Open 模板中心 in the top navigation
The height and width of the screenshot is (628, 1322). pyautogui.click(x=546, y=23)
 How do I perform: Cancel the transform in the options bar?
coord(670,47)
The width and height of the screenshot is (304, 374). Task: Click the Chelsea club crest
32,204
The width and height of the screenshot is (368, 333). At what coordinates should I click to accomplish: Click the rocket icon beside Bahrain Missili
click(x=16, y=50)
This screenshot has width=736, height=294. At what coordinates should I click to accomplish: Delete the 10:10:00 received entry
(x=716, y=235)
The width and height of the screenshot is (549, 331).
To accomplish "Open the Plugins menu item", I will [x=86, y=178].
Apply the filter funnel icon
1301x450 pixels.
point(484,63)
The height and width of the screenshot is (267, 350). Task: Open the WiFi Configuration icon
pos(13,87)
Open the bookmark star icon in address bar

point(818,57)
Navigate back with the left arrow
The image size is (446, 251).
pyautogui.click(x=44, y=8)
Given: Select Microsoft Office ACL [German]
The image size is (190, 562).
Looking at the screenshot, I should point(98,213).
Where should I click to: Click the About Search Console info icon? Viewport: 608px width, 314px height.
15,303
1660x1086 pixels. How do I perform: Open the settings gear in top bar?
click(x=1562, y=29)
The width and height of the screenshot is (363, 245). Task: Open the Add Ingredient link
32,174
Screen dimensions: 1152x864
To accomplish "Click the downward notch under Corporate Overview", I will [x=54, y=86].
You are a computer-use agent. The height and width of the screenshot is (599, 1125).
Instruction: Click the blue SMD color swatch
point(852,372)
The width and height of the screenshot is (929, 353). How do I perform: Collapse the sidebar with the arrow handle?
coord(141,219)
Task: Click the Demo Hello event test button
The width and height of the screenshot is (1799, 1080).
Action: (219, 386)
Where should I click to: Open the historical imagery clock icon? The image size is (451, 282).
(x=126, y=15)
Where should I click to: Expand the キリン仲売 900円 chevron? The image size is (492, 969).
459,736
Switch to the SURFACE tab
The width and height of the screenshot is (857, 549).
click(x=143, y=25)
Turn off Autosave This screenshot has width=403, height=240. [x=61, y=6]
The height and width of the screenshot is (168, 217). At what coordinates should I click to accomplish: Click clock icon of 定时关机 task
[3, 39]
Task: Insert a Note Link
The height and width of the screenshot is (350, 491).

§ §

◆ WORK TO COMPLETE
Recast as a Markdown table the lines of the items above, starting with the line that contains "You are a computer-use" and going on through the end of the items, with the columns Row and Line. Number each row and leave out blank lines.

◆ SOLUTION FOR THIS EXERCISE
| Row | Line |
|---|---|
| 1 | You are a computer-use agent. The height and width of the screenshot is (599, 1125). |
| 2 | Instruction: Click the blue SMD color swatch |
| 3 | point(852,372) |
| 4 | The width and height of the screenshot is (929, 353). How do I perform: Collapse the sidebar with the arrow handle? |
| 5 | coord(141,219) |
| 6 | Task: Click the Demo Hello event test button |
| 7 | The width and height of the screenshot is (1799, 1080). |
| 8 | Action: (219, 386) |
| 9 | Where should I click to: Open the historical imagery clock icon? The image size is (451, 282). |
| 10 | (x=126, y=15) |
| 11 | Where should I click to: Expand the キリン仲売 900円 chevron? The image size is (492, 969). |
| 12 | 459,736 |
| 13 | Switch to the SURFACE tab |
| 14 | The width and height of the screenshot is (857, 549). |
| 15 | click(x=143, y=25) |
| 16 | Turn off Autosave This screenshot has width=403, height=240. [x=61, y=6] |
| 17 | The height and width of the screenshot is (168, 217). At what coordinates should I click to accomplish: Click clock icon of 定时关机 task |
| 18 | [3, 39] |
| 19 | Task: Insert a Note Link |
| 20 | The height and width of the screenshot is (350, 491). |